Return all the entries word for word.

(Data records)
***

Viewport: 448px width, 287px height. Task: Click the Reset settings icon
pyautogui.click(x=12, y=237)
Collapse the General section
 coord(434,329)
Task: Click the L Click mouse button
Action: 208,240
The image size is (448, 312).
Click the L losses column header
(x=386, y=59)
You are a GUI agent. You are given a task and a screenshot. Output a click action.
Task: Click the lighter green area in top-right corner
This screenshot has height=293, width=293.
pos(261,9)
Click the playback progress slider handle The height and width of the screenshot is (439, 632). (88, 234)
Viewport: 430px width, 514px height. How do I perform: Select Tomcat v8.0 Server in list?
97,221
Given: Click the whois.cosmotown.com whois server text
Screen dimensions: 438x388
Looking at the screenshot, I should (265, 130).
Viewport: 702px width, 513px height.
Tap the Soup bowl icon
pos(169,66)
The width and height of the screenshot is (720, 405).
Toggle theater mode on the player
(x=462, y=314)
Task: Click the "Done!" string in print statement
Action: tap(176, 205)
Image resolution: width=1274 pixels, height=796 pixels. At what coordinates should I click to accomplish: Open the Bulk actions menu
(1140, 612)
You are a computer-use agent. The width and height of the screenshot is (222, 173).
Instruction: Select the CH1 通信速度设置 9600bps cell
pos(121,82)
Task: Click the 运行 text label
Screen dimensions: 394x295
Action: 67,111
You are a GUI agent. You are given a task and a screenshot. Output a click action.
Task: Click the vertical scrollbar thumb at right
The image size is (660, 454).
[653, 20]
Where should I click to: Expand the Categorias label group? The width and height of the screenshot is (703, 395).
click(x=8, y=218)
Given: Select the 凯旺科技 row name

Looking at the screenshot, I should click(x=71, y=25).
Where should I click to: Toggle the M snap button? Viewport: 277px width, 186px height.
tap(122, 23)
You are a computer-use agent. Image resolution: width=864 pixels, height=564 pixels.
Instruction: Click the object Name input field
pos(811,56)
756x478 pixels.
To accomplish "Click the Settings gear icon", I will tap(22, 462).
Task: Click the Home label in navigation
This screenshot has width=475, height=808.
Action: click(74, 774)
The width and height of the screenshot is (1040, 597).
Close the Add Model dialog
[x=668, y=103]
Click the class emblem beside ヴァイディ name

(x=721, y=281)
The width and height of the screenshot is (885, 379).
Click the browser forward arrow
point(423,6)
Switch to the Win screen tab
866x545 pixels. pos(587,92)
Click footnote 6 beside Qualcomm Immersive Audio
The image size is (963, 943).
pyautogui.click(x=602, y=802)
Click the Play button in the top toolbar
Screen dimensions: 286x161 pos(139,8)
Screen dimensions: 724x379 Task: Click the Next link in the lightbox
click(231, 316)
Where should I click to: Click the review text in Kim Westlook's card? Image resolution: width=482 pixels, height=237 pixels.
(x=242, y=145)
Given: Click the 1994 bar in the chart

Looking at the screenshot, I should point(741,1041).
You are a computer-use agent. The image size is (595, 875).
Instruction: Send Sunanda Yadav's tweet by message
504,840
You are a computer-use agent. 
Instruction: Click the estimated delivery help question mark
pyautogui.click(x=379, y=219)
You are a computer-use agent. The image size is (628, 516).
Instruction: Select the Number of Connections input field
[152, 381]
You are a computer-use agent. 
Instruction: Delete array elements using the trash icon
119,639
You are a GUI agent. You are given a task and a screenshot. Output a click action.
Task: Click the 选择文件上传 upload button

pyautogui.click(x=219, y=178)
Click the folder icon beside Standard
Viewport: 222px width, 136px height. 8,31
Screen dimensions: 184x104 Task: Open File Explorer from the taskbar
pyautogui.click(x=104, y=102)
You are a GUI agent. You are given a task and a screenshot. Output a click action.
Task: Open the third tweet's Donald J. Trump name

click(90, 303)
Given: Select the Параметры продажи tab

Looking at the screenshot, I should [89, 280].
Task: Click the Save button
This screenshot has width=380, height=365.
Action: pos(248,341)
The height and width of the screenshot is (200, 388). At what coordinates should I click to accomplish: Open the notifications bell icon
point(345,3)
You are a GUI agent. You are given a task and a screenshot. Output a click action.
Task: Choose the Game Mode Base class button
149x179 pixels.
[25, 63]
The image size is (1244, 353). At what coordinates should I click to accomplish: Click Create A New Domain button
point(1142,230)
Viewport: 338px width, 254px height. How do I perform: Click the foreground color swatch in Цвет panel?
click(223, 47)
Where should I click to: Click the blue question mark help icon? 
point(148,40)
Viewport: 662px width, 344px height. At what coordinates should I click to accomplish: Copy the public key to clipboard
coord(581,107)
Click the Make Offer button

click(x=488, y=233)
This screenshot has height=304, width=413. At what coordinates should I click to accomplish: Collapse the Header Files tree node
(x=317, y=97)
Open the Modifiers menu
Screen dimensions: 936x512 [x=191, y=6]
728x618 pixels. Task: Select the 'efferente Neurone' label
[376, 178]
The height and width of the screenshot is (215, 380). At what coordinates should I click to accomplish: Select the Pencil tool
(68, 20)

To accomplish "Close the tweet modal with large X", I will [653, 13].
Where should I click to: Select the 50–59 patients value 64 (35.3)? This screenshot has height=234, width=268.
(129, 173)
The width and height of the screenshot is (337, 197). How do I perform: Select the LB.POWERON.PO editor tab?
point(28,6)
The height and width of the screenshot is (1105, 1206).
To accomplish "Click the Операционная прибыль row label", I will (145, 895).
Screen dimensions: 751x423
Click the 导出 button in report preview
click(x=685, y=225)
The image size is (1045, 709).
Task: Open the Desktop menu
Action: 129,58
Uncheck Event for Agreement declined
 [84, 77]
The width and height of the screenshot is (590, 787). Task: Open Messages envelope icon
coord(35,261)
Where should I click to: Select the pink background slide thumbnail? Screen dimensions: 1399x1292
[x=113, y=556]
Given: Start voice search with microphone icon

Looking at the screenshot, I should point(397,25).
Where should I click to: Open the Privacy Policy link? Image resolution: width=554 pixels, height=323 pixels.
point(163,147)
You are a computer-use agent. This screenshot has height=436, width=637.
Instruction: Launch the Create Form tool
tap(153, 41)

***

__EXPECTED ANSWER__
Viewport: 448px width, 287px height. Task: Click the Reset settings icon
pyautogui.click(x=12, y=237)
Collapse the General section
 coord(434,329)
Task: Click the L Click mouse button
Action: 208,240
The image size is (448, 312).
Click the L losses column header
(x=386, y=59)
You are a GUI agent. You are given a task and a screenshot. Output a click action.
Task: Click the lighter green area in top-right corner
This screenshot has height=293, width=293.
pos(261,9)
Click the playback progress slider handle The height and width of the screenshot is (439, 632). (88, 234)
Viewport: 430px width, 514px height. How do I perform: Select Tomcat v8.0 Server in list?
97,221
Given: Click the whois.cosmotown.com whois server text
Screen dimensions: 438x388
Looking at the screenshot, I should (265, 130).
Viewport: 702px width, 513px height.
Tap the Soup bowl icon
pos(169,66)
The width and height of the screenshot is (720, 405).
Toggle theater mode on the player
(x=462, y=314)
Task: Click the "Done!" string in print statement
Action: tap(176, 205)
Image resolution: width=1274 pixels, height=796 pixels. At what coordinates should I click to accomplish: Open the Bulk actions menu
(1140, 612)
You are a computer-use agent. The width and height of the screenshot is (222, 173).
Instruction: Select the CH1 通信速度设置 9600bps cell
pos(121,82)
Task: Click the 运行 text label
Screen dimensions: 394x295
Action: 67,111
You are a GUI agent. You are given a task and a screenshot. Output a click action.
Task: Click the vertical scrollbar thumb at right
The image size is (660, 454).
[653, 20]
Where should I click to: Expand the Categorias label group? The width and height of the screenshot is (703, 395).
click(x=8, y=218)
Given: Select the 凯旺科技 row name

Looking at the screenshot, I should click(x=71, y=25).
Where should I click to: Toggle the M snap button? Viewport: 277px width, 186px height.
tap(122, 23)
You are a computer-use agent. Image resolution: width=864 pixels, height=564 pixels.
Instruction: Click the object Name input field
pos(811,56)
756x478 pixels.
To accomplish "Click the Settings gear icon", I will tap(22, 462).
Task: Click the Home label in navigation
This screenshot has width=475, height=808.
Action: click(74, 774)
The width and height of the screenshot is (1040, 597).
Close the Add Model dialog
[x=668, y=103]
Click the class emblem beside ヴァイディ name

(x=721, y=281)
The width and height of the screenshot is (885, 379).
Click the browser forward arrow
point(423,6)
Switch to the Win screen tab
866x545 pixels. pos(587,92)
Click footnote 6 beside Qualcomm Immersive Audio
The image size is (963, 943).
pyautogui.click(x=602, y=802)
Click the Play button in the top toolbar
Screen dimensions: 286x161 pos(139,8)
Screen dimensions: 724x379 Task: Click the Next link in the lightbox
click(231, 316)
Where should I click to: Click the review text in Kim Westlook's card? Image resolution: width=482 pixels, height=237 pixels.
(x=242, y=145)
Given: Click the 1994 bar in the chart

Looking at the screenshot, I should point(741,1041).
You are a computer-use agent. The image size is (595, 875).
Instruction: Send Sunanda Yadav's tweet by message
504,840
You are a computer-use agent. 
Instruction: Click the estimated delivery help question mark
pyautogui.click(x=379, y=219)
You are a computer-use agent. The image size is (628, 516).
Instruction: Select the Number of Connections input field
[152, 381]
You are a computer-use agent. 
Instruction: Delete array elements using the trash icon
119,639
You are a GUI agent. You are given a task and a screenshot. Output a click action.
Task: Click the 选择文件上传 upload button

pyautogui.click(x=219, y=178)
Click the folder icon beside Standard
Viewport: 222px width, 136px height. 8,31
Screen dimensions: 184x104 Task: Open File Explorer from the taskbar
pyautogui.click(x=104, y=102)
You are a GUI agent. You are given a task and a screenshot. Output a click action.
Task: Open the third tweet's Donald J. Trump name

click(90, 303)
Given: Select the Параметры продажи tab

Looking at the screenshot, I should [89, 280].
Task: Click the Save button
This screenshot has width=380, height=365.
Action: pos(248,341)
The height and width of the screenshot is (200, 388). At what coordinates should I click to accomplish: Open the notifications bell icon
point(345,3)
You are a GUI agent. You are given a task and a screenshot. Output a click action.
Task: Choose the Game Mode Base class button
149x179 pixels.
[25, 63]
The image size is (1244, 353). At what coordinates should I click to accomplish: Click Create A New Domain button
point(1142,230)
Viewport: 338px width, 254px height. How do I perform: Click the foreground color swatch in Цвет panel?
click(223, 47)
Where should I click to: Click the blue question mark help icon? 
point(148,40)
Viewport: 662px width, 344px height. At what coordinates should I click to accomplish: Copy the public key to clipboard
coord(581,107)
Click the Make Offer button

click(x=488, y=233)
This screenshot has height=304, width=413. At what coordinates should I click to accomplish: Collapse the Header Files tree node
(x=317, y=97)
Open the Modifiers menu
Screen dimensions: 936x512 [x=191, y=6]
728x618 pixels. Task: Select the 'efferente Neurone' label
[376, 178]
The height and width of the screenshot is (215, 380). At what coordinates should I click to accomplish: Select the Pencil tool
(68, 20)

To accomplish "Close the tweet modal with large X", I will [653, 13].
Where should I click to: Select the 50–59 patients value 64 (35.3)? This screenshot has height=234, width=268.
(129, 173)
The width and height of the screenshot is (337, 197). How do I perform: Select the LB.POWERON.PO editor tab?
point(28,6)
The height and width of the screenshot is (1105, 1206).
To accomplish "Click the Операционная прибыль row label", I will (145, 895).
Screen dimensions: 751x423
Click the 导出 button in report preview
click(x=685, y=225)
The image size is (1045, 709).
Task: Open the Desktop menu
Action: 129,58
Uncheck Event for Agreement declined
 [84, 77]
The width and height of the screenshot is (590, 787). Task: Open Messages envelope icon
coord(35,261)
Where should I click to: Select the pink background slide thumbnail? Screen dimensions: 1399x1292
[x=113, y=556]
Given: Start voice search with microphone icon

Looking at the screenshot, I should point(397,25).
Where should I click to: Open the Privacy Policy link? Image resolution: width=554 pixels, height=323 pixels.
point(163,147)
You are a computer-use agent. This screenshot has height=436, width=637.
Instruction: Launch the Create Form tool
tap(153, 41)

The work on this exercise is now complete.